Frank James MacArthur, a blogger from Baltimore, broadcasted his standoff with police Saturday, according to an article in The Baltimore Sun. MacArthur, who was wanted on a court-issued warrant, refused to come out of his for five hours, guided by the belief that police had “wronged him” and focused too much attention on him.

Saturday was not the first time MacArthur spoke out about his situation. MacArthur had been “posting on social media for days about his ‘fugitive’ status and predicted that police would try to harm him,” according to the Sun.

The day of the standoff, MacArthur broadcasted his discussion with a police negotiator on his web video channel. An audience also followed his situation on Twitter.

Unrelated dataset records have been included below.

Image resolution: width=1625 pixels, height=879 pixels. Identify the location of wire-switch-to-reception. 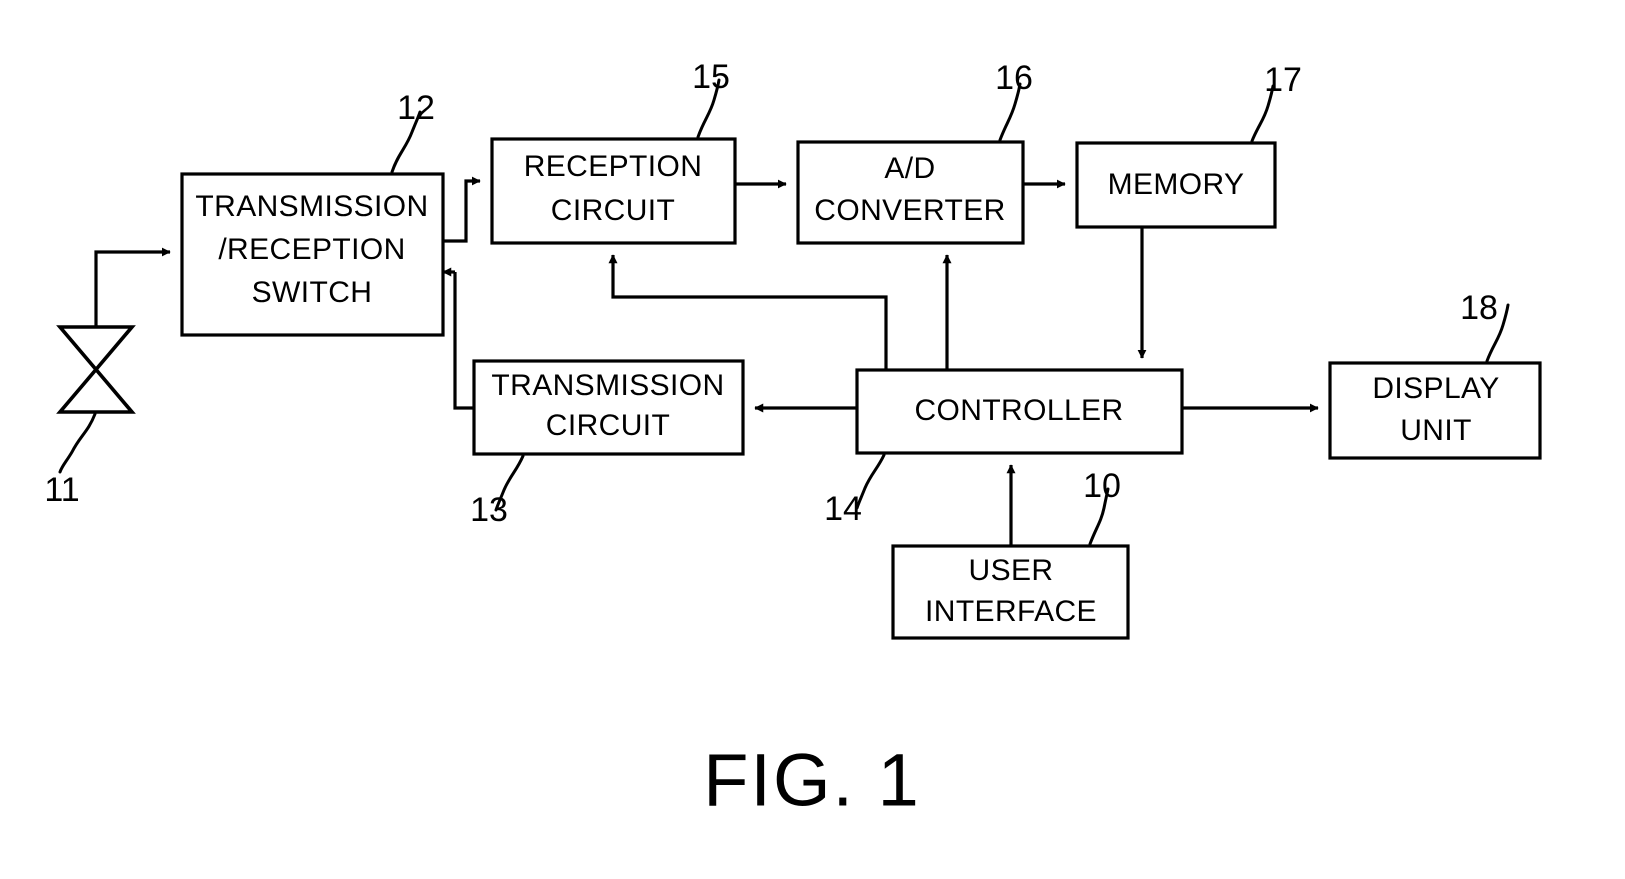
(462, 210).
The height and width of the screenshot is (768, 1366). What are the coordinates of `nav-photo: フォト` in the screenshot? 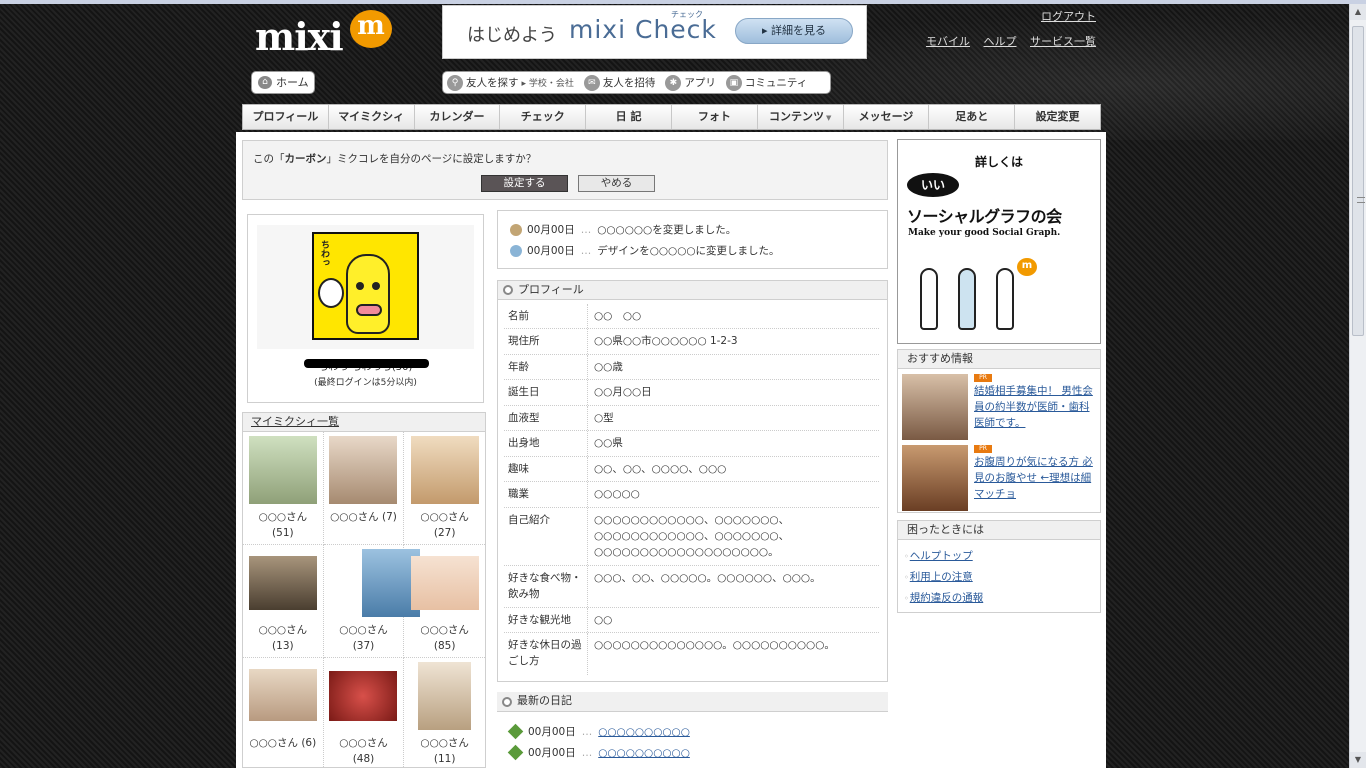 It's located at (715, 117).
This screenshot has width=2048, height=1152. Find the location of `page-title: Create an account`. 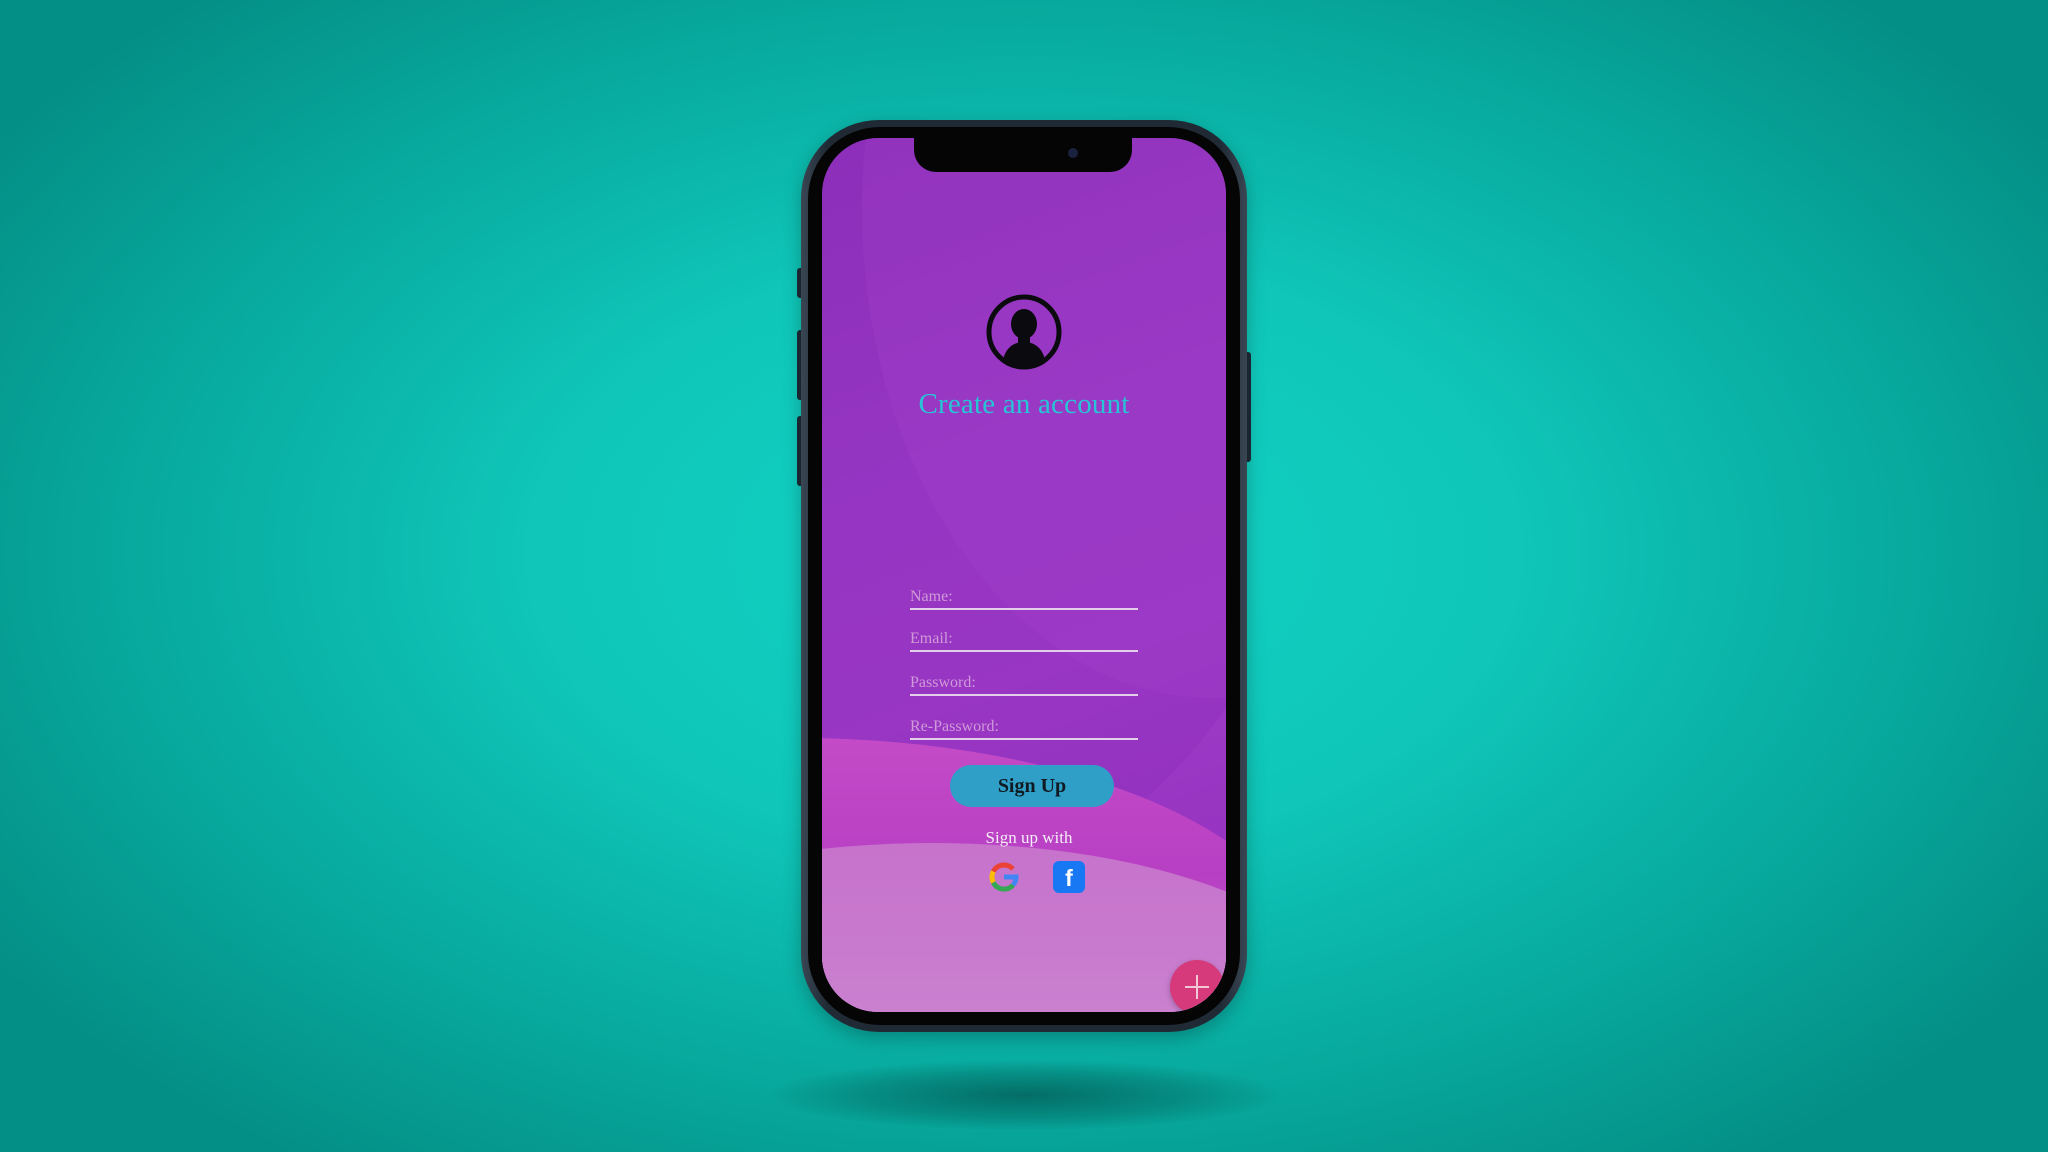

page-title: Create an account is located at coordinates (1024, 404).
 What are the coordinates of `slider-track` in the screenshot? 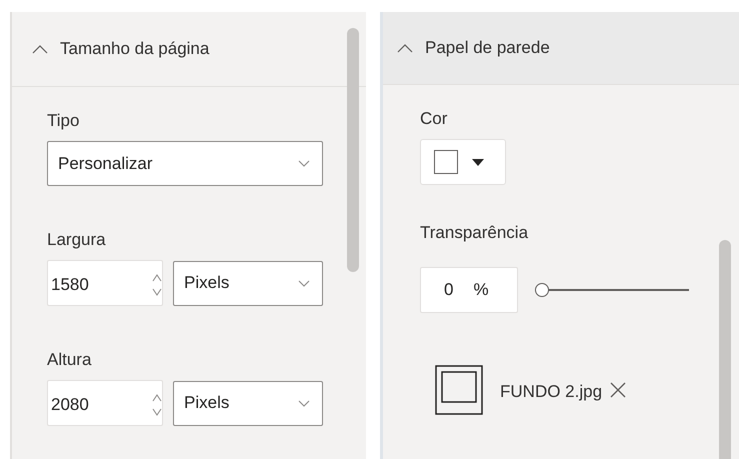 It's located at (612, 290).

While it remains unclear whether MacArthur was legitimately wronged, broadcasting his standoff was certainly a unique and interesting way to get the word out. It sort of follows the old adage “innocent until proven guilty.” People should be able to prove their cases before he or she reaches court? They have a right to speak up about their situation. During his imprisonment, Rev. Martin Luther King, Jr., took pen to paper, to discuss his situation and the state of the civil rights movement in America. MacArthur also acted within his rights when he took to the radio and social media outlets.

That being said, whether or not MacArthur’s posts warranted a response from the police remains a gray area. Police officials said to the Sun that MacArthur’s messages were threatening toward officers and required a precautionary presence of the SWAT team.” However, some of the posts seem to lack legitimacy. Did the police shoot themselves in the foot by responding to posts that did not seem legitimate? Lt. Jason Yerg even told MacArthur he was  “spinning this into what it doesn’t need to be,” according to the Sun. If MacArthur was blowing the situation out of proportion, as Yerg suggested, why did they bother giving him a response? Responding to his posts makes the posts seem more credible.

Whether or not MacArthur’s posts were legitimate remains unclear. However, the incident should serve as a reminder that every organization needs to have a social media policy in place. Who knows? There could be more MacArthurs in the future.